Celine (Anne Hathaway) y Alice (Jessica Chastain) son amas de casa ricas en la América suburbana de los años 60. Las dos vecinas tienen sendos hijos de nueve años adorables y maridos trabajadores pero atentos. Las dos habitan casas de madera luminosas rodeadas de jardines cuidados y en cuyas entradas reposan coches relucientes. Ambas, pues, viven existencias aparentemente ideales… hasta que la tragedia se infiltra en ese pequeño paraíso y, tras ir exponiendo gradualmente pequeñas fracturas en los matrimonios y en las psiques de ambas mujeres, acaba destrozándolo.
Esa es la premisa de la ópera prima como director de Benoît Delhomme, prestigioso director de fotografía cuya filmografía incluye tanto una generosa cantidad de dramas de época visualmente deslumbrantes –como El talento de Mr. Ripley (1999) y La teoría del todo (2014)– como vistosas piezas publicitarias para marcas como Dior y Chanel. Explicar aquí ese detalle de su currículum aquí tiene mucho sentido, puesto que ayuda a explicar lo bueno y lo malo de Vidas perfectas, este thriller bellamente filmado pero psicológicamente superficial modelado a partir de la muy superior intriga belga Instinto maternal (2018).
Delhomme empieza a tratar de insuflar suspense a la premisa arriba resumida cuando, tras la muerte accidental de su hijo, Max, Celine se obsesiona con el de Alice, Theo. A partir de entonces, una sucesión de acontecimientos que admiten explicaciones contrapuestas -un juguete robado en el ataúd de Max, una reacción alérgica por consumo de nueces evitada en el último momento, cosas así- va tejiendo una red de sospechas en la mente de Alice, abrumada por el sentimiento de culpa tras lo sucedido. ¿Está su vecina tratando de hacerlos a ella y a su familia pagar por ello? ¿O son solo imaginaciones suyas?
Los accidentes misteriosos y las acusaciones en caliente se acumulan, los celos y los engaños van quedando en evidencia, y entretanto Delhomme intenta sumirnos en la inseguridad -¿con qué personaje deberíamos identificarnos? ¿Cuál de ellos representa una mayor amenaza?- y aumentar la tensión echando mano de planos tan cortos de los rostros de la Hathaway y Chastain que hasta nos permiten descubrir cuál de las dos tiene mejor cutis.
La gran baza de Vidas perfectas está precisamente en las actuaciones de las dos actrices.
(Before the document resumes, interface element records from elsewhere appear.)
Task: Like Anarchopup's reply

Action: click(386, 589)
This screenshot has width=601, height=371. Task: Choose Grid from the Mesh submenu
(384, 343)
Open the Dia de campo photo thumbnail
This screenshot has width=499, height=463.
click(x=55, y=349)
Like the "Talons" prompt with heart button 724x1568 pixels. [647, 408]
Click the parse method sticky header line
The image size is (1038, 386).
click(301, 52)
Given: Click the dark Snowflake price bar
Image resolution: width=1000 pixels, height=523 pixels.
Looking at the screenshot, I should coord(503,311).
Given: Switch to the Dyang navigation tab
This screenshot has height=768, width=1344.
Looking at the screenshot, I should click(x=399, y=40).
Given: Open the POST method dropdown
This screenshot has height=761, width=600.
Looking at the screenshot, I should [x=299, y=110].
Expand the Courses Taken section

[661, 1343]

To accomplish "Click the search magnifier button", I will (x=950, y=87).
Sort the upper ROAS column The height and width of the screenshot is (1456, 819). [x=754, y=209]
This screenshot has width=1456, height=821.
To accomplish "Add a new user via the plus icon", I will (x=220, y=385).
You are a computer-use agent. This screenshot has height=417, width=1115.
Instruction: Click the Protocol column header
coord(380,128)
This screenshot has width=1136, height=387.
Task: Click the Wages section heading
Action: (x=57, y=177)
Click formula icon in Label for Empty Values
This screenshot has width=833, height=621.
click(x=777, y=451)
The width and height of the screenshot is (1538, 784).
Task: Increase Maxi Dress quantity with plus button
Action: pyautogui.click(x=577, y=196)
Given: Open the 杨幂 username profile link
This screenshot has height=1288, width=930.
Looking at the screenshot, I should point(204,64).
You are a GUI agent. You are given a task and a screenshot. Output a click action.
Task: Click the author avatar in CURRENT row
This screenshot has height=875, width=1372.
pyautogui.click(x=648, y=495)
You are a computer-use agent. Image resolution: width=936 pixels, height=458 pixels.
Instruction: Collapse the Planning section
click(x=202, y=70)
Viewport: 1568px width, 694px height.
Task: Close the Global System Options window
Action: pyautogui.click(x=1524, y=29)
Hathaway deja claro desde el principio que algo siniestro se oculta tras el barniz de dulzura y candidez del que Celine se presenta recubierta, y Chastain retrata con sutil precisión la incomodidad que Alice siente en la piel de una ama de casa. “¿Para ti es suficiente esta vida?”, le pregunta a su vecina, y entretanto apenas se molesta en disimular la desesperación con la que ansía reincorporarse en su puesto de trabajo como periodista. Mientras las contempla, la película se esfuerza por mostrar gran preocupación por la presión que la sociedad estadounidense de los años 60 ejercía sobre las mujeres para que cumplieran de forma obediente y adecuada con su papel de esposas y madres, y por poner en contraste las fachadas pulcras y resultonas de ese mundo con los tormentos interiores ebullendo tras ellas para insistir en que la opresión doméstica produce neurosis terribles.
Lo cierto, sin embargo, es que Delhomme en ningún momento penetra más allá de la superficie de esa idea; en lugar de explorar el trauma experimentado por Celine y Alice y la amenaza que sus efectos representan para las vidas de aquellos que las rodean, se contenta con mostrar a sus protagonistas impecablemente peinadas -Chastain como Tippy Hedren, Hathaway como Jackie Kennedy- y ataviadas con una interminable variedad de vestidos deslumbrantes y zapatos de tacón de aguja que, por supuesto, no son más que el disfraz usado por sus personajes para encajar en el entorno.
Quizá un director más dotado que Delhomme para el manejo de la exageración emocional y el ‘kitsch’ había sabido convertir Vidas perfectas en lo que durante buena parte de su metraje pide a gritos ser: una orgía sentimental desaforada y capaz de reírse de sí misma en la línea de ¿Qué pasó con Baby Jane? (1962). En lugar de eso, la película no llega a exhibir ni la envergadura de un gran melodrama, ni la solidez argumental del buen cine negro, y se limita a emular de forma tan simplista las maneras tanto de Douglas Sirk como de Alfred Hitchcock que por momentos -demasiados- acaba coqueteando involuntariamente con la parodia.